カツリ、カツリと特徴的な靴の音が廊下の向こうから聞こえてくる。
「……シ……ホーエンツォレルン准将」
「――これは閣下、いかがなさいましたか?」
士官学校時代の後輩にして、今や同じ貴族連合軍の下で戦うエリザベート・フォン・ホーエンツォレルンを見かけたファーレンハイトは、すれ違わずに彼女を呼び止める。
「卿の遊撃隊は、メルカッツ提督の指揮直属になったのだとか」
「あれはメルカッツ提督が私の遊撃隊をブラウンシュバイク公が解体する前に守ってくださるためになさったこと……異存はありません」
なるほど、表向きはそうだよな……とファーレンハイトは納得する。
「では、シシィとしては?」
すると、一瞬彼女は目を見開いた。
しかしすぐ真顔に戻る。
「……そうですね……なかなかアードには追いつけないなぁ、でしょうか……では、これで」
エリザベートは、敬礼をしてからファーレンハイトの前を辞した。
ファーレンハイトは、上手いこと身長差を利用して表情を読み取らせなかった彼女の代わりに唇を噛む。

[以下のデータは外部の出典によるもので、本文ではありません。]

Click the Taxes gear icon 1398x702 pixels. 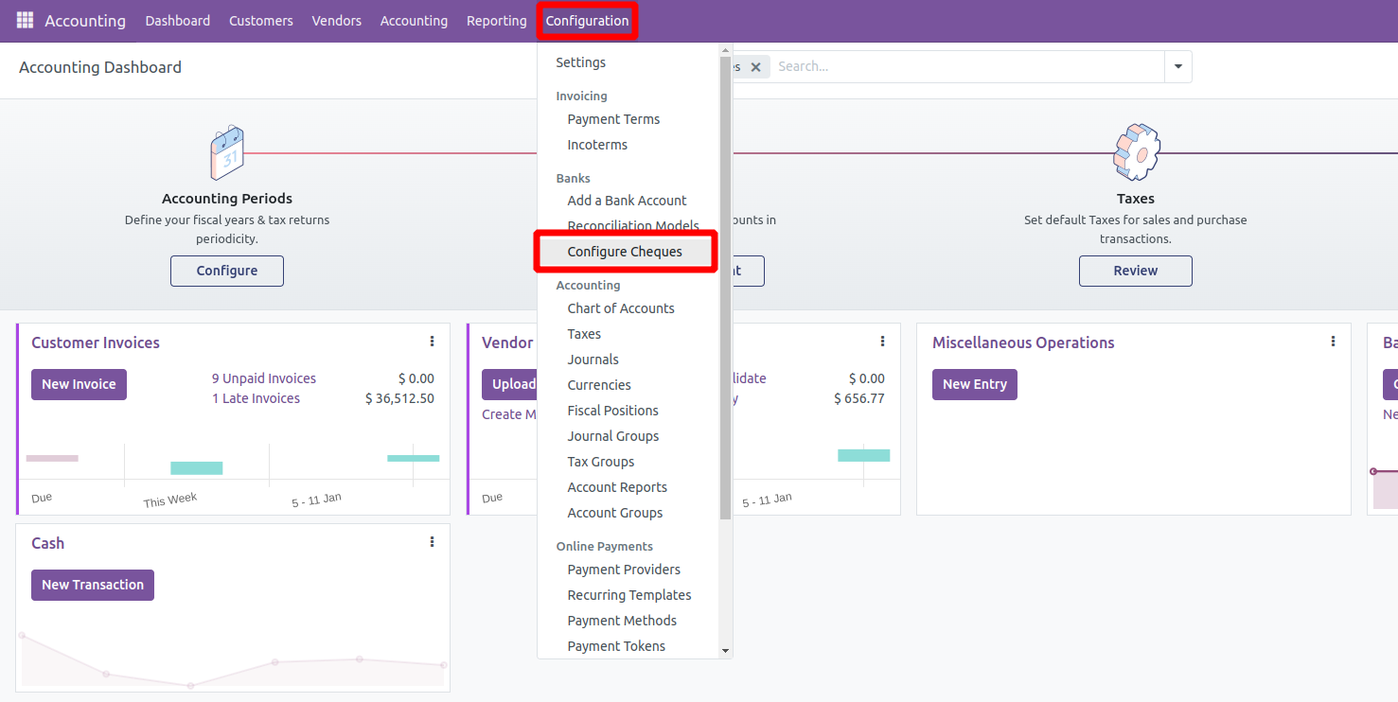[x=1136, y=153]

そう、彼女は「アード、助けて」と頼るような人ではない……遊撃隊の男たちを率いる軍人なのだ。
――彼女は、もっと評価されるべきなのに。
アード、と紡ぐ彼女が自分と同じ立場で指揮を取れたら………どんなに心強いか。
しかし今は、彼女が毎日使っている慎ましやかなバラのハンドオイルの香りだけが、その場に残っていた。